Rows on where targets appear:

※

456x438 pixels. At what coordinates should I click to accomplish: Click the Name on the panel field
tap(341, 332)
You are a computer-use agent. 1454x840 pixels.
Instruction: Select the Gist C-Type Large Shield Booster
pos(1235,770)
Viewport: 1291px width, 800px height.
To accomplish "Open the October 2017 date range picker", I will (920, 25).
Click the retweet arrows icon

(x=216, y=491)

※

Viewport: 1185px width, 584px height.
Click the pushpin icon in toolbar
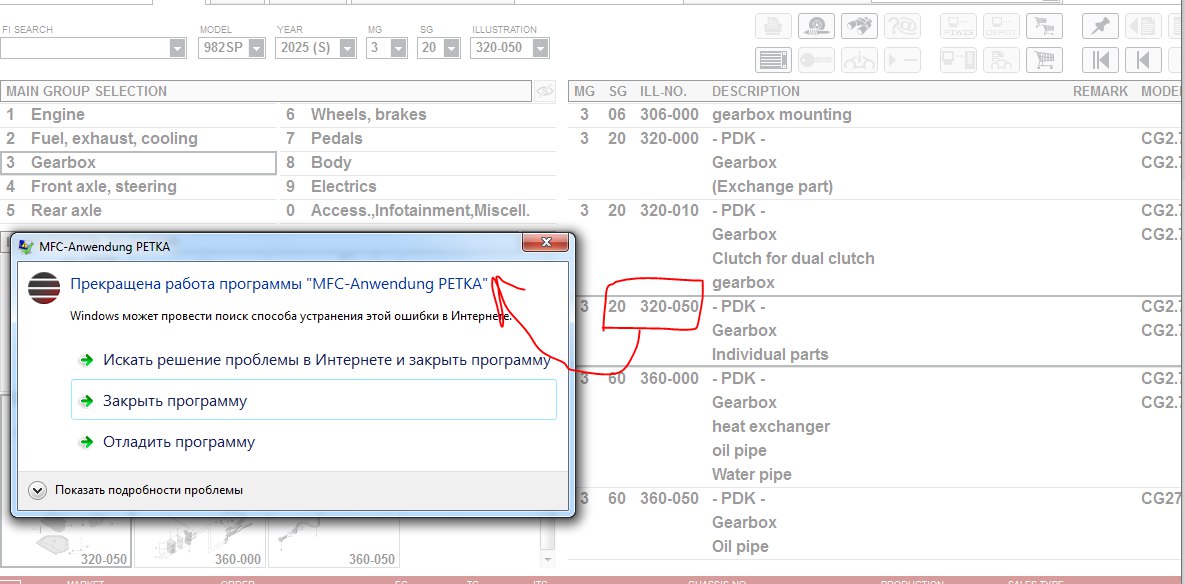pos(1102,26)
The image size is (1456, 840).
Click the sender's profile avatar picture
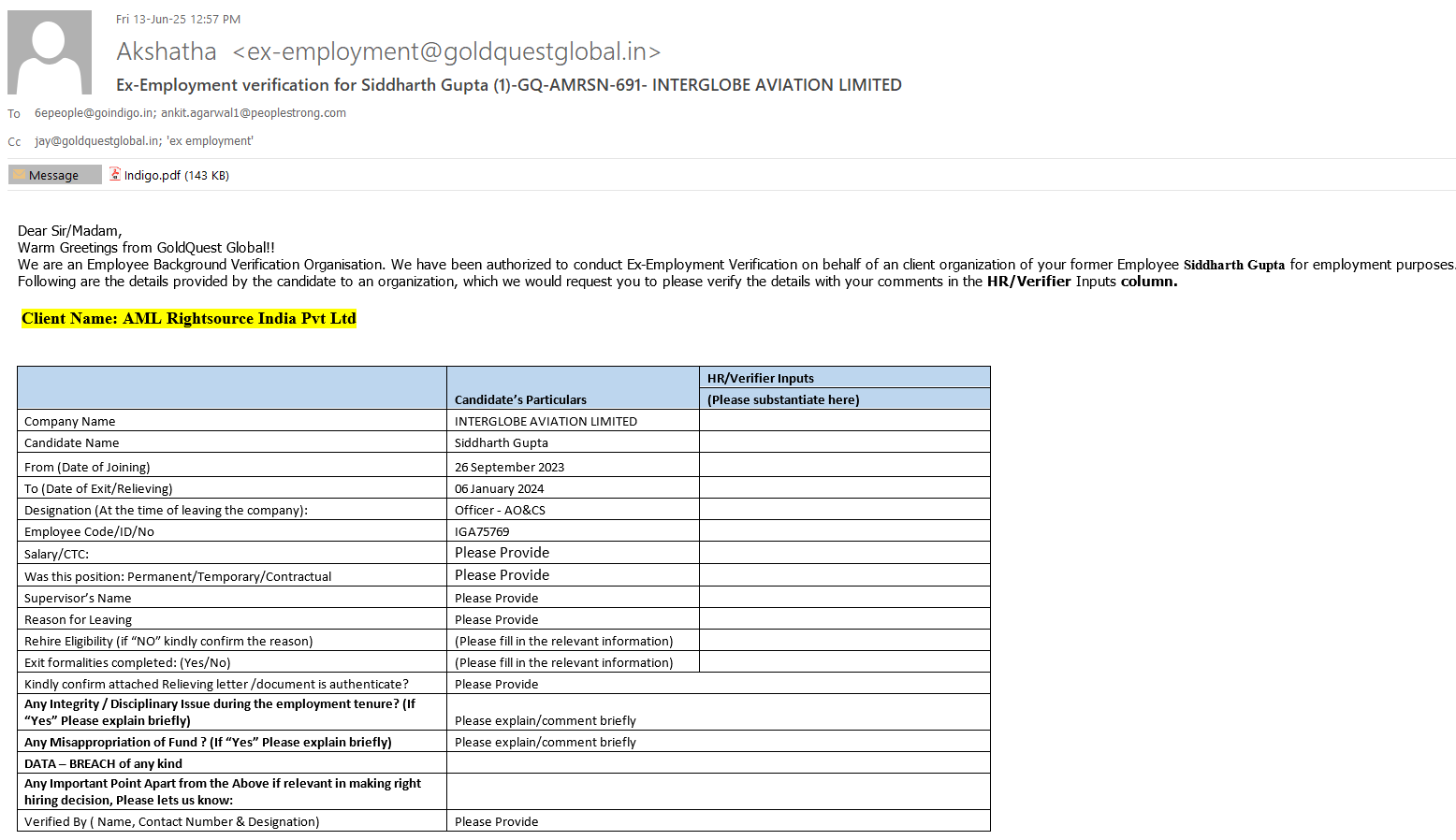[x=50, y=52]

※

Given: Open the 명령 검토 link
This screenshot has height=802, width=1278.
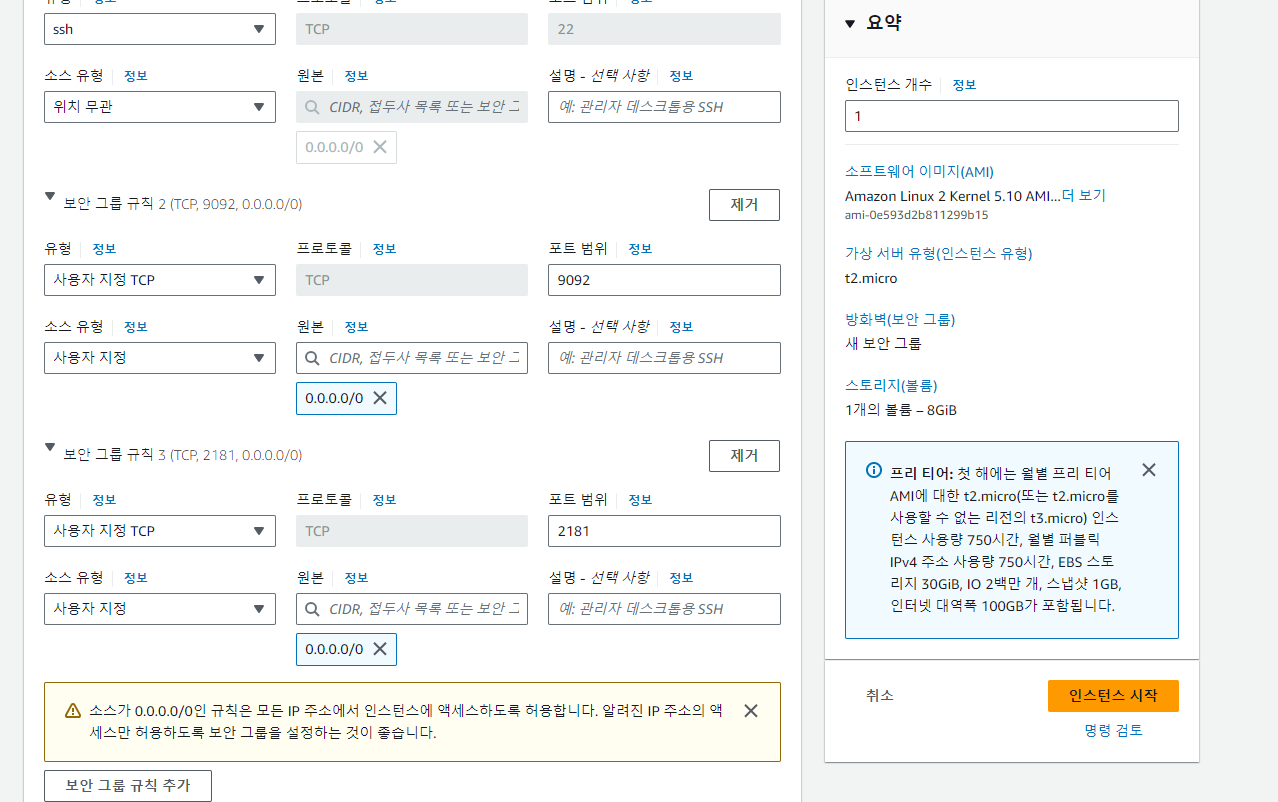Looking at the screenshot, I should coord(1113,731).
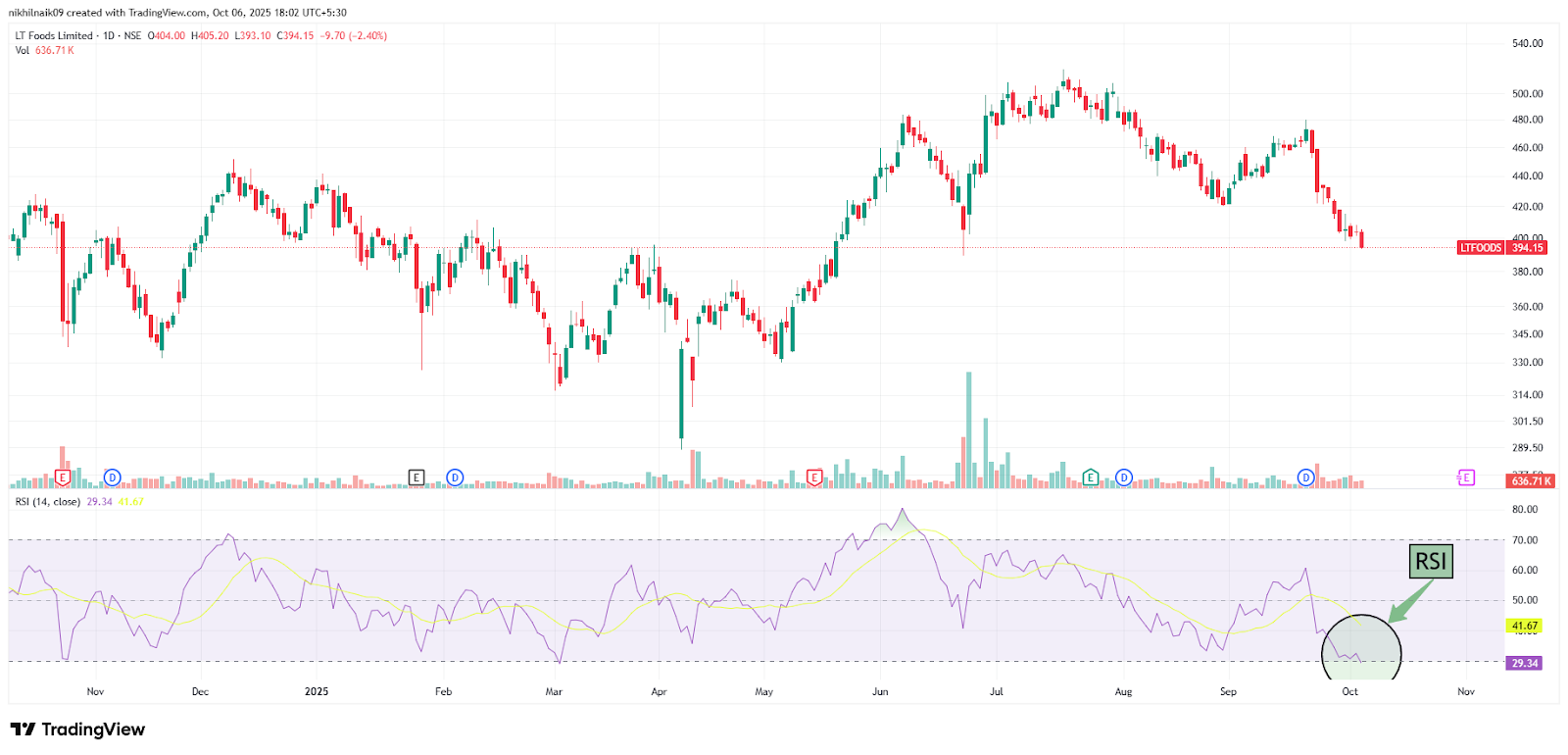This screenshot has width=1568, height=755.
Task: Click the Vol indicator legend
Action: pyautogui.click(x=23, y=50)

※

• DIRECTIONS: Reproduce the section of lines that starts with the line containing "Given: Open the 명령 검토 link" and ends with the line containing "Action: pyautogui.click(x=23, y=50)", including both of those lines. Omit the pictures from your answer.

• RESULT OF THIS EXERCISE:
Given: Open the 명령 검토 link
This screenshot has height=802, width=1278.
Looking at the screenshot, I should coord(1113,731).
This screenshot has width=1568, height=755.
Task: Click the Vol indicator legend
Action: pyautogui.click(x=23, y=50)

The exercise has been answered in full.